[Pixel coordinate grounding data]

=====

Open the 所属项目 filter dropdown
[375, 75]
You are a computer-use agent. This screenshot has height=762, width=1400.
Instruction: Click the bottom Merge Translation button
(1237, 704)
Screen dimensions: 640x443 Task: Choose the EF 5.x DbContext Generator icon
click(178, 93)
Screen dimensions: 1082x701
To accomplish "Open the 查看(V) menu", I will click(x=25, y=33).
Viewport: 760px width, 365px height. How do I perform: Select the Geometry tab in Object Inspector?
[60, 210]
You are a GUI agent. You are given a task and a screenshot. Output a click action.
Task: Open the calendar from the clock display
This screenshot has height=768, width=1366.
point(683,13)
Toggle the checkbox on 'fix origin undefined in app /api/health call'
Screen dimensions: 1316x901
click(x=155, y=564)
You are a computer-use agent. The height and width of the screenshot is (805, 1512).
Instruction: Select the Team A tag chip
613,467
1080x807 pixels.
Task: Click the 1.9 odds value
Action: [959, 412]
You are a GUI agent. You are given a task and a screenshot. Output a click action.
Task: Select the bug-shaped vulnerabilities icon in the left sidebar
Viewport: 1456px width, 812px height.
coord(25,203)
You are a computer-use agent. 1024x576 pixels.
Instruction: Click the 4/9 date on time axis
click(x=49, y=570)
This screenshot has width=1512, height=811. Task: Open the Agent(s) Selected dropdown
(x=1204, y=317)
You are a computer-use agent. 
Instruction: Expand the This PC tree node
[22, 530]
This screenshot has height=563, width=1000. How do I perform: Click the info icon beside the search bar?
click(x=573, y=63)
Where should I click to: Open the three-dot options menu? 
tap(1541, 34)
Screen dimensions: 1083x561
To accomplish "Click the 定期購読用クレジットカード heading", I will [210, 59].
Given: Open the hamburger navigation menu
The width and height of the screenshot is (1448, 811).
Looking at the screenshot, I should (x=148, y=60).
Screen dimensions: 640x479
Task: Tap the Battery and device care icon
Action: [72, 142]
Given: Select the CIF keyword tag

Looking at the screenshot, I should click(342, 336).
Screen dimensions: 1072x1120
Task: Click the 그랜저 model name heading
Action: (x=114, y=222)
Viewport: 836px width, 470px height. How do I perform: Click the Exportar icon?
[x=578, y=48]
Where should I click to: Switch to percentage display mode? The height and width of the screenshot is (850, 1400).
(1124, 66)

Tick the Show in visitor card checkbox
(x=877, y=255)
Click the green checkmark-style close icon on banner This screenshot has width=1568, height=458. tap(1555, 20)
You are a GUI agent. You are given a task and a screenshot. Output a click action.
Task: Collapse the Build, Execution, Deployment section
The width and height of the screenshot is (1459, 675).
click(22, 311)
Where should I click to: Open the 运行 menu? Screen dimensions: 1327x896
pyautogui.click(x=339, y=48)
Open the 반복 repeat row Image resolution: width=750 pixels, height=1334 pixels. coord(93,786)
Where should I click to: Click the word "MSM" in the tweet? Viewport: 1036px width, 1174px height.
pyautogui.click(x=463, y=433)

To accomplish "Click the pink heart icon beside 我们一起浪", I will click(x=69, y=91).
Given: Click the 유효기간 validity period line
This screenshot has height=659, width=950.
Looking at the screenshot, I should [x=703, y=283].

=====

PROBLEM STATEMENT:
Write all the entries again precisely as they were given.

ANSWER TO THE PROBLEM:
Open the 所属项目 filter dropdown
[375, 75]
You are a computer-use agent. This screenshot has height=762, width=1400.
Instruction: Click the bottom Merge Translation button
(1237, 704)
Screen dimensions: 640x443 Task: Choose the EF 5.x DbContext Generator icon
click(178, 93)
Screen dimensions: 1082x701
To accomplish "Open the 查看(V) menu", I will click(x=25, y=33).
Viewport: 760px width, 365px height. How do I perform: Select the Geometry tab in Object Inspector?
[60, 210]
You are a GUI agent. You are given a task and a screenshot. Output a click action.
Task: Open the calendar from the clock display
This screenshot has height=768, width=1366.
point(683,13)
Toggle the checkbox on 'fix origin undefined in app /api/health call'
Screen dimensions: 1316x901
click(x=155, y=564)
You are a computer-use agent. The height and width of the screenshot is (805, 1512).
Instruction: Select the Team A tag chip
613,467
1080x807 pixels.
Task: Click the 1.9 odds value
Action: [959, 412]
You are a GUI agent. You are given a task and a screenshot. Output a click action.
Task: Select the bug-shaped vulnerabilities icon in the left sidebar
Viewport: 1456px width, 812px height.
coord(25,203)
You are a computer-use agent. 1024x576 pixels.
Instruction: Click the 4/9 date on time axis
click(x=49, y=570)
This screenshot has width=1512, height=811. Task: Open the Agent(s) Selected dropdown
(x=1204, y=317)
You are a computer-use agent. 
Instruction: Expand the This PC tree node
[22, 530]
This screenshot has height=563, width=1000. How do I perform: Click the info icon beside the search bar?
click(x=573, y=63)
Where should I click to: Open the three-dot options menu? 
tap(1541, 34)
Screen dimensions: 1083x561
To accomplish "Click the 定期購読用クレジットカード heading", I will [210, 59].
Given: Open the hamburger navigation menu
The width and height of the screenshot is (1448, 811).
Looking at the screenshot, I should (x=148, y=60).
Screen dimensions: 640x479
Task: Tap the Battery and device care icon
Action: [72, 142]
Given: Select the CIF keyword tag

Looking at the screenshot, I should click(342, 336).
Screen dimensions: 1072x1120
Task: Click the 그랜저 model name heading
Action: (x=114, y=222)
Viewport: 836px width, 470px height. How do I perform: Click the Exportar icon?
[x=578, y=48]
Where should I click to: Switch to percentage display mode? The height and width of the screenshot is (850, 1400).
(1124, 66)

Tick the Show in visitor card checkbox
(x=877, y=255)
Click the green checkmark-style close icon on banner This screenshot has width=1568, height=458. tap(1555, 20)
You are a GUI agent. You are given a task and a screenshot. Output a click action.
Task: Collapse the Build, Execution, Deployment section
The width and height of the screenshot is (1459, 675).
click(22, 311)
Where should I click to: Open the 运行 menu? Screen dimensions: 1327x896
pyautogui.click(x=339, y=48)
Open the 반복 repeat row Image resolution: width=750 pixels, height=1334 pixels. coord(93,786)
Where should I click to: Click the word "MSM" in the tweet? Viewport: 1036px width, 1174px height.
pyautogui.click(x=463, y=433)

To accomplish "Click the pink heart icon beside 我们一起浪", I will click(x=69, y=91).
Given: Click the 유효기간 validity period line
This screenshot has height=659, width=950.
Looking at the screenshot, I should [x=703, y=283].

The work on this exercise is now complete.